Cyber Incident Victim: Azusa Police Department
Date:
Mar 2021
Location:
United States of America
Summary
The Azusa Police Department experienced a ransomware attack by the DoppelPaymer group, which disrupted certain computer systems but left emergency services operational. Following the department's refusal to pay the ransom, attackers leaked stolen files containing police investigation records, patrol reports, financial data, and sensitive personal information such as Social Security numbers, medical details, and license plate recognition data. The breach prompted an investigation with third-party specialists, leading to notifications for affected individuals and the establishment of a dedicated assistance line offering credit monitoring services.
| CIA Posture | Motives | Tactics, Techniques & Procedures |
|---|---|---|
| Available to members | 1 motive | 2 techniques |
| Threat Actor | Type | Location |
|---|---|---|
| 1 actor | Available to members | Available to members |
Description
On March 9, 2021, the Azusa Police Department in California discovered that certain computer systems had become inaccessible, prompting immediate engagement with law enforcement partners and third-party specialists to investigate the incident’s source and scope. The department confirmed that critical public safety services, including 911 systems and emergency operations, remained fully functional despite the disruption. By March 17, the DoppelPaymer ransomware group listed the department on its leak site, indicating the attack was a ransomware incident and that the department had refused payment demands.
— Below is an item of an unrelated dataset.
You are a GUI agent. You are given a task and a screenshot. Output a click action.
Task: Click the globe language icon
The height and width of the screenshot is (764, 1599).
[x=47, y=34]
The threat actors escalated pressure on April 22 by publicly releasing a sample of exfiltrated files, which included police investigation records, patrol officers’ reports, and financial or payroll-related information, though the full extent of stolen data remained unclear. The department’s internal investigation progressed, and on April 27, officials confirmed attackers had acquired files, initiating a deeper review to identify compromised data.
By May 20, 2021, the investigation revealed that exfiltrated information potentially included Social Security numbers, driver’s licenses, California ID cards, passport and military ID numbers, financial account details, medical and health insurance records, and automated license plate recognition system data. The department issued a formal notification on May 28, detailing the breach timeline and establishing a dedicated assistance line for affected individuals, operational Monday through Friday from 6 a.m. to 6 p.m. Pacific Time. Credit monitoring services were offered to those potentially impacted, though the department did not disclose the number of affected individuals or specific operational disruptions beyond the initial system inaccessibility. The attackers did not specify the total volume of data acquired, leaving the complete scope of the breach unresolved in public reporting. Throughout the incident, the department maintained continuity of emergency services while focusing on forensic analysis and stakeholder communication.